Description of the task :: Which lines in the data below contain the word "taskbar"? Pull each of them out.

Data in this exercise ::

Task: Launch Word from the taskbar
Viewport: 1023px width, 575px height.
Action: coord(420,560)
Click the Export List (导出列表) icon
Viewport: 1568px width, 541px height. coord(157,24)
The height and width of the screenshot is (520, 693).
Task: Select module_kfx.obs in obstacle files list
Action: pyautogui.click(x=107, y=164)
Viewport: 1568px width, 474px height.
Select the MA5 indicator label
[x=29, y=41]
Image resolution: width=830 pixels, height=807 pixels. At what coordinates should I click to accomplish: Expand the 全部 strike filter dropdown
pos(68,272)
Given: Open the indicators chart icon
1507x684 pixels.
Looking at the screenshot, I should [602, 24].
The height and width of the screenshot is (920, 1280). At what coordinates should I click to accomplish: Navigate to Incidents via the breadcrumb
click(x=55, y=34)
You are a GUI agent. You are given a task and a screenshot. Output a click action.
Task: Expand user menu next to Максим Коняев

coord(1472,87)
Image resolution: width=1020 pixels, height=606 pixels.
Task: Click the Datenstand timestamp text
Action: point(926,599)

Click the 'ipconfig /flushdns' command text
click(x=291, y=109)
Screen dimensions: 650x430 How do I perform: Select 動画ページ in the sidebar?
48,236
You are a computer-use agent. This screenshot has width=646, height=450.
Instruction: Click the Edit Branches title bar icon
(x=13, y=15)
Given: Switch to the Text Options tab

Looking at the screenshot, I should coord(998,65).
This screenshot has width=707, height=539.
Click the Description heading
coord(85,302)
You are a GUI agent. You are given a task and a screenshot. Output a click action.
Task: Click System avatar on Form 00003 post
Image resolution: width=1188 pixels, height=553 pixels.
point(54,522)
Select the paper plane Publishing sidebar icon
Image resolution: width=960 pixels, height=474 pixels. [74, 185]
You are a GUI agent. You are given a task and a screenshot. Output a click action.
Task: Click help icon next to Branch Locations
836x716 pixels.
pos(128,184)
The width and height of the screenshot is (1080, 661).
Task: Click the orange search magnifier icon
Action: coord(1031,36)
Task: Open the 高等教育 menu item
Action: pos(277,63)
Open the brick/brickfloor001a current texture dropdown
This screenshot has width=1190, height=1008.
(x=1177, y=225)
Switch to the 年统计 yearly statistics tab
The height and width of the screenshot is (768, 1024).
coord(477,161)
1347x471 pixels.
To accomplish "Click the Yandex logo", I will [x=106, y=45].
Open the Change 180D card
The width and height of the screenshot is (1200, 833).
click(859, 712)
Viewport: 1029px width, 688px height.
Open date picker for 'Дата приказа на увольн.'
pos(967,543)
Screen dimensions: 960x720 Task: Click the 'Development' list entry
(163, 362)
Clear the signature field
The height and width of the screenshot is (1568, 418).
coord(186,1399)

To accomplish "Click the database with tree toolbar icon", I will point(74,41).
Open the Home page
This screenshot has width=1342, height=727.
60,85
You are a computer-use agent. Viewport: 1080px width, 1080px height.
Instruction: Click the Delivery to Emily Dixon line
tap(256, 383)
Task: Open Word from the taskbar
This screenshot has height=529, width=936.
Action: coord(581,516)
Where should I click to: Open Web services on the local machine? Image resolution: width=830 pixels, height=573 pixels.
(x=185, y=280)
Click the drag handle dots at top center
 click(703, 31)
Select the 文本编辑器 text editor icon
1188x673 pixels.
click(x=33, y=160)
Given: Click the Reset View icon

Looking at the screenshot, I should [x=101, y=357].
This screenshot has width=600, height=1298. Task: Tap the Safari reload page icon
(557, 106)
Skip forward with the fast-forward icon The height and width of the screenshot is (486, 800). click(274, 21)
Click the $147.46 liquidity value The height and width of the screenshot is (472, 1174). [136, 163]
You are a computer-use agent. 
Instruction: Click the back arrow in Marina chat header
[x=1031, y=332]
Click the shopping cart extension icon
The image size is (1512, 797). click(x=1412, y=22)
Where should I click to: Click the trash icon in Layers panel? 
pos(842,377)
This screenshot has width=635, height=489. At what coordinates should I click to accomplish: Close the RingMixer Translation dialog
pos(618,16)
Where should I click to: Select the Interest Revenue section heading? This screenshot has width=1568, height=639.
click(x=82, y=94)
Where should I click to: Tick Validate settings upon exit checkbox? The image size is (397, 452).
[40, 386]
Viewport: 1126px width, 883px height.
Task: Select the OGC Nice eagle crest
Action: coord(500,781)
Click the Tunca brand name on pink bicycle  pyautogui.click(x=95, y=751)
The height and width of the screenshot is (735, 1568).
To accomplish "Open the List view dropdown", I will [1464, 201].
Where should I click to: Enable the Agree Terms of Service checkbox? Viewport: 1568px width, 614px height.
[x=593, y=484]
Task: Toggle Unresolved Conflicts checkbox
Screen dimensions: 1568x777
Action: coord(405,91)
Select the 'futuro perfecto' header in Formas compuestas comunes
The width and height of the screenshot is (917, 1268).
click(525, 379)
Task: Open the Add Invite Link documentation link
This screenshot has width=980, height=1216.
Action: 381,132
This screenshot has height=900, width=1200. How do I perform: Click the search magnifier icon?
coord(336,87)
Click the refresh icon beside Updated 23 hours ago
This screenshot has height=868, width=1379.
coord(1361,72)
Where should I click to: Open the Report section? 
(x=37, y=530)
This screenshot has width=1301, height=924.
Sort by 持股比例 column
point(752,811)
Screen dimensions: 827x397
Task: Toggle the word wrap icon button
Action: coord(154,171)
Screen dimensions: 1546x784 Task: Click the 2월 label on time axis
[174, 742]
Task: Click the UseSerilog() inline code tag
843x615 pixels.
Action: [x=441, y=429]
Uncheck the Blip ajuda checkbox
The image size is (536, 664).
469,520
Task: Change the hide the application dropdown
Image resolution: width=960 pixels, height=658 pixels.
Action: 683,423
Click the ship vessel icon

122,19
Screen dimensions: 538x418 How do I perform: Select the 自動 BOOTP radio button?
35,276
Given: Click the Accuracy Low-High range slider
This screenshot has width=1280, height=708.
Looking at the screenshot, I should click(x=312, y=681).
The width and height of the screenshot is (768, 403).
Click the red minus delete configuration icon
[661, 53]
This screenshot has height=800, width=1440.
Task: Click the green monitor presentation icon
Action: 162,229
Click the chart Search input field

Task output ::
Task: Launch Word from the taskbar
Task: Open Word from the taskbar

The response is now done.